PAGE TEXT:
************
(This essay was printed in issue 11 of Space Age Bachelor magazine.)
How Deep Is The Ocean?: The Sinking of the Titanic, and the Burden of Recording
I’ve spent all my money on records and equipment that no longer works. I have no love. But the good news is that I have no money left for drugs. Better to have lo-fi in high times, than hi-fi and low times. My shoes have holes. That’s how the water gets in.
On the 16th of April 1851, Herman Melville wrote in a letter to Nathaniel Hawthorne, “For all men who say yes, lie; and all men who say no — why, they are in the happy condition of the judicious, unincumbered travelers in Europe; they cross the frontiers into Eternity with nothing but a carpet-bag—that is to say, the Ego. Whereas those yes-gentry, they travel with heaps of baggage, and, damn them they will never get through the Custom House.”
… looking for reception for my mobile phone in Eternity … A recent article in a local paper detailed the loss of identity, when your belongings are stolen. Someone should write about when who you are becomes lost because of what you have.
************
RAW DATA:
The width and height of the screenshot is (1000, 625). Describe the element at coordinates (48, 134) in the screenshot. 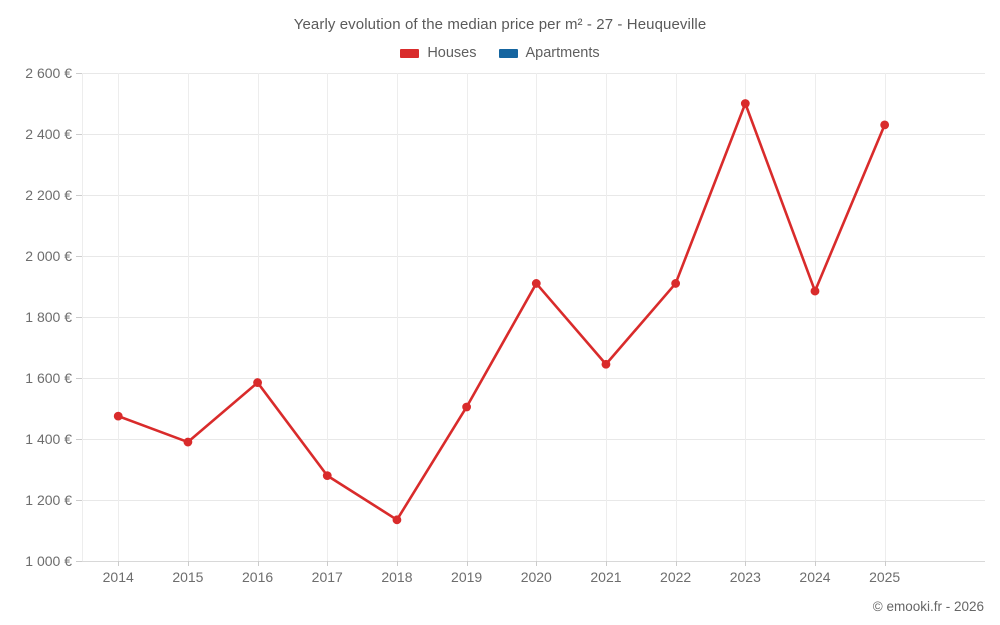

I see `y-axis-tick-label: 2 400 €` at that location.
************
TASKS AND EXERCISES:
(1) Shorten the paragraph in the Titanic essay that begins "On the 16th of April 1851" while keeping its main facts.
(2) Pick up the Titanic essay after its final sentence and keep writing.

ANSWERS BELOW:
(1) In an April 16, 1851 letter to Nathaniel Hawthorne, Herman Melville wrote that all men who say yes lie. Men who say no cross into Eternity like unencumbered travelers, carrying only a carpet-bag, the Ego. The "yes-gentry" haul heaps of baggage and will never get through the Custom House.

(2)
… 500 or so CDs scattered about. There’s something vulgar about it. But as a music critic, a music lover, and a sampler of music, it’s an unshakable problem. It’s the sampler’s burden. I’m Atlas carrying the whole wide world of music on my shoulders. In the September of a year where I spent money more foolishly than in any other year of my life, 1997, my dumbest purchase was an 8-track player and 300 8-tracks. And no really, I’m not kidding. Already, my room was crammed with stuff. You wouldn’t believe how much space 300 8-tracks take up. I suppose the purchase would not have been so unfortunate, if the 8-tracks had been any good, but most of them were lousy, and the ones that were good all had mechanical defects. The lesson I learned was to never make the decision to purchase before you’ve even checked out the merchandise, and to never accept the first price offered when buying out of Buy & Sell magazines. In fact, I bought the Buy & Sell magazine, because I needed a fax machine. As I write this, I still don’t have the fax machine, because I wasted the money on the 8-tracks (and the maintenance of two phone lines, in spite of only fielding one or two calls a day). The purchase actually ruined my whole September. It became a metaphor, a symbol for every dumb thing I’ve ever done in my whole life—all the wasted opportunities and failed conquests. It made me do a lot of thinking about stuff and Stuff. I thought about how waste always leads to more waste, about how this terrible music might actually mean something to someone, about the recently passed-on man whose 8-track collection I had to my misfortune inherited, about how much money it would be worth to hear your favorite song, about just how completely and totally sad the idea of a turntable without the needle is. I’ve decided my greatest fear for my own music is that my record will be that record in used stores, which each month comes down in price, until two years later, there are five copies of my record in the bin for two bucks each, and still no one will purchase it.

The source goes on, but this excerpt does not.